2. Being Nervous Is Natural
It’s OK – go ahead and be nervous. And, don’t be afraid to admit you are. If you’re a natural introvert or even if you just don’t have much experience speaking in public, the first time you step foot into a classroom can be positively terrifying. Unfortunately, some try to compensate for this by taking on a cold demeanor to try to appear “in control." This, in turn, distances you from your students and can make them leery of interacting or asking questions.
Another common mistake made by new graduate teaching assistants is to take the “ostrich approach." You know what I mean – we’ve all had professors like this.

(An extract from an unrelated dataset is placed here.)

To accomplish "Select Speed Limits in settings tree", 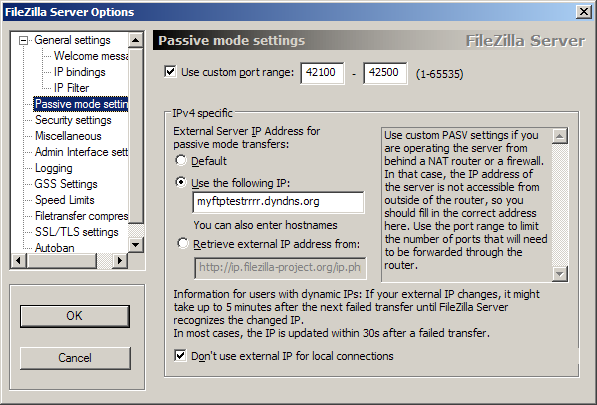I will pos(64,200).
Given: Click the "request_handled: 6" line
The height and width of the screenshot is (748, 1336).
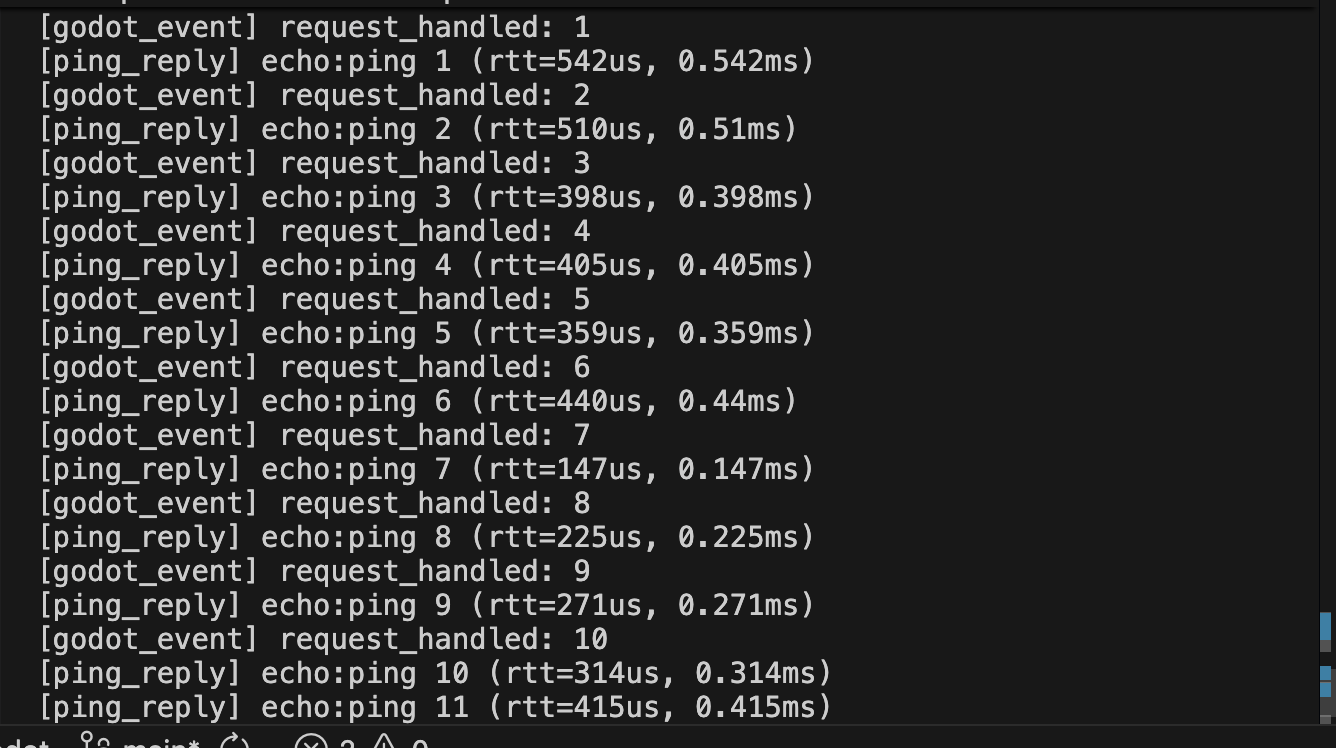Looking at the screenshot, I should [x=434, y=367].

Instead of facing the class and looking out into their faces, these teachers focus on the board for the entire session – writing away while the class stares at their backs. If you can’t see the class, then they won’t be looking at you, right? You can just pretend they’re not there!
It doesn’t take long for the class to pick up on the fact that you’re pretending they’re not there, and that’s actually pretty offensive. After all, your job is supposed to be teaching them – not talking to the board. This approach will distance your students even more than the “cold" approach, causing them to quickly lose attention in both you and the material being discussed.
Instead, take a deep breath and look out into your class. It’s OK to admit to them that you’re new and a little nervous. In fact, since you’ll probably be teaching an entry-level class, many of your students will also be new to the university – it’s likely that many of them will also be both nervous and excited as well. In any case, it’s better for your students to think you’re nervous than to think you don’t care.
Also, remember this isn’t high school. All of your students will be adults, and they’ll appreciate your honesty. I know it’s hard to believe now, but after a few minutes, your nervousness will fade and then you can get down to the business of teaching.